Be gentle. Be tender. Be Jesus to them.
Let’s pray!
Dear Lord God, for all of the times I prejudge or hold past transgressions against souls, I come sorrowfully before You, with head bowed low. I know I have not always represented You well. Oh that I had the eyes of Christ to see what You see: that I had Your wisdom to see hearts rather than outward appearances that can be so misleading.

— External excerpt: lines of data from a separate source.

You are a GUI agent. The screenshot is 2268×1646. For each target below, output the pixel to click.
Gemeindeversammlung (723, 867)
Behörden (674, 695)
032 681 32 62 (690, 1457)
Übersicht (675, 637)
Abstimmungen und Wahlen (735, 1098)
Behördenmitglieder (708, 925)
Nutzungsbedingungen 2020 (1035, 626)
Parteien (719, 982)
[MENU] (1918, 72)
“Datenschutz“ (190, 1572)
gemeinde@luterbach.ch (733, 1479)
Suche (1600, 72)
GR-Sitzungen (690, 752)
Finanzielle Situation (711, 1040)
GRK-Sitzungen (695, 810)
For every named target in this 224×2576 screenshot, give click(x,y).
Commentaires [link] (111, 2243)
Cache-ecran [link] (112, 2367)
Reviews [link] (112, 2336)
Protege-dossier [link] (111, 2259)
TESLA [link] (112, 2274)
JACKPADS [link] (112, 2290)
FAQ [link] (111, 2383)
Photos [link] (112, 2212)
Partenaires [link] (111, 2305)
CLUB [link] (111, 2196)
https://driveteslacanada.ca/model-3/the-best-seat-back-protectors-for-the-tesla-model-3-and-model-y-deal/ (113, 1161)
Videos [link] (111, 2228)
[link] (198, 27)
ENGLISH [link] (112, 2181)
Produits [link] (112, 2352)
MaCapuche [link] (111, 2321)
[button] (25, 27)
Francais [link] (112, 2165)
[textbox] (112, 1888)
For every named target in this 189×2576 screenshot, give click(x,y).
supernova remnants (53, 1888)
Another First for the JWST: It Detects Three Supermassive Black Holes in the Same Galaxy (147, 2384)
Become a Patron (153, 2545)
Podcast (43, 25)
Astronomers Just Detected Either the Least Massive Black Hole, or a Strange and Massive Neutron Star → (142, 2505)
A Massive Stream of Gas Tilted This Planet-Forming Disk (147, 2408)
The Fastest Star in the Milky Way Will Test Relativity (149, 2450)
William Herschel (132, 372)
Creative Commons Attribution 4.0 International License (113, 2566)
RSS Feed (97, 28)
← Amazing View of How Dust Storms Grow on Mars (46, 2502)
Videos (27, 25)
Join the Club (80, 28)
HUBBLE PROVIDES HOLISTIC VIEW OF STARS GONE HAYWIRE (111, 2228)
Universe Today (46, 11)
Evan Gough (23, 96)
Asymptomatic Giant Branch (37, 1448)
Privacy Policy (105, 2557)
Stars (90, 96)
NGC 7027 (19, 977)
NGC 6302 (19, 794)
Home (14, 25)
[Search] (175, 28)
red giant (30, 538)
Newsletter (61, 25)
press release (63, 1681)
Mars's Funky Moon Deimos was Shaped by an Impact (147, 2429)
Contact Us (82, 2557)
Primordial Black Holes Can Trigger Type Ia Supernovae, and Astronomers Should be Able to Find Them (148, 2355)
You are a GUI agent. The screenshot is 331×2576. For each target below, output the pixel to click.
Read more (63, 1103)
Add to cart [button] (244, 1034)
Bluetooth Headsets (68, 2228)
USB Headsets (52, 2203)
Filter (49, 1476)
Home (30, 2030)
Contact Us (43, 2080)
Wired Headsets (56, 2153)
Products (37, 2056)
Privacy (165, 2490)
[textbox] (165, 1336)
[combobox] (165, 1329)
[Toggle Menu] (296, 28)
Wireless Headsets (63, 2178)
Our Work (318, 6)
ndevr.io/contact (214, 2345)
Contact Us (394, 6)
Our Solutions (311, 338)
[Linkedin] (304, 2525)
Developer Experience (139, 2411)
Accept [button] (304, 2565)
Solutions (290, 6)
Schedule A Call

I don’t want to place a yoke on another’s neck, Father, when You have so lovingly and graciously taken mine from me. Burdens of heartache aren’t always obvious, Lord. We humans do a pretty good job of covering up when others don’t take the time to listen to us, especially when our words are few. We can get so occupied in our own stories of redemption and self that far too often we stifle the environment to what needs to be confessed or shared because we are oblivious to the sudden silence. People aren’t always enthralled, Lord, with our tales as much as we mistakenly believe. As we interpret their silence for anticipation for the rest of our stories, God, I ask that we make sure our audience is really still keyed in and realize we missed our cue and perhaps should exit stage left while their soliloquies are spoken.
May we--may I--be still and listen. May I be welcoming yet quieter so that I allow others the opportunity to be heard. That’s what so many of us want, Lord: just to be allowed to speak without interruptions as we work through the chains that have bound us. Make me an instrument of Your peace is my desire, Father. Play me, use me to soothe in the name of Jesus I ask. Amen.